# Multi-objective Optimization Streamlit Application
- Author: senkin.zhan@datarobot.com, yifu.gu@datarobot.com

## Summary
This accelerator introduces an approach to build a streamlit application using DataRobot deploments for multi-objective optimization.

This notebook outlines how to:

1. Create multiple projects
2. Build deployment with best model
3. Build Streamlit application connecting to DataRobot


## Setup

### Install and import libraries

In [10]:
%pip install drapps pathspec -q

In [None]:
import datetime as dt
import os
import pickle
import time

from dask import compute, delayed
import datarobot as dr
from datarobot.models.dataset import Dataset
import numpy as np
import pandas as pd

if not os.getenv("DATAROBOT_NOTEBOOK_IMAGE"):
    print("not running in DataRobot Notebook")
    from dotenv import load_dotenv
    load_dotenv()

### Bind variables

In [None]:
# Application Path
# アプリのソースコードのフォルダパス
input_path = "./multi-objective-optimization-files/"

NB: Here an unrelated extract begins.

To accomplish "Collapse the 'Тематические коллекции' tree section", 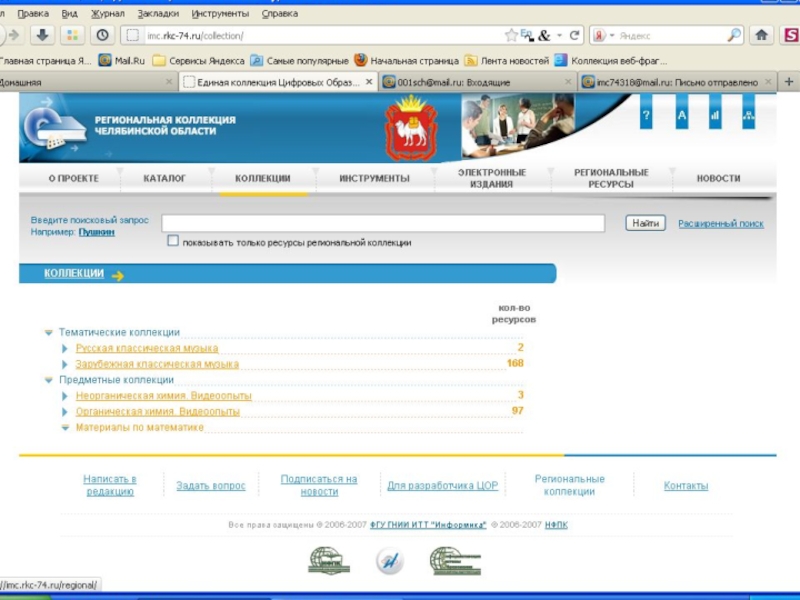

# If use groupkfold input group column ["Group_ID"], if use randomkfold input False
# グループパーティション使用したい場合は`True`, `False`の場合はランダムパーティション
group_col = False

# File name, default is japanese version, if use english input steel_strength_en
# データセットのファイル名を指定
file_name = "steel_strength_jp.csv"

# Targets(multiple objective), default is japanese version, if use english input ['Yield strength','Tensile strength','Average strength']
# 目的変数を指定
targets = ["降伏強度", "引張強度", "平均強度"]

# Optimization Directions, choose minimize or maximize,max 30 targets
# 目的関数の最適化方向を指定
directions = ["maximize", "maximize", "maximize"]

# Streamlit App name to upload to DataRobot, cannot be duplicated in the same org
# DataRobotにアップロードするカスタムアプリの名前、同じ組織内で重複できない
app_name = "multi-objective-optimization-demo"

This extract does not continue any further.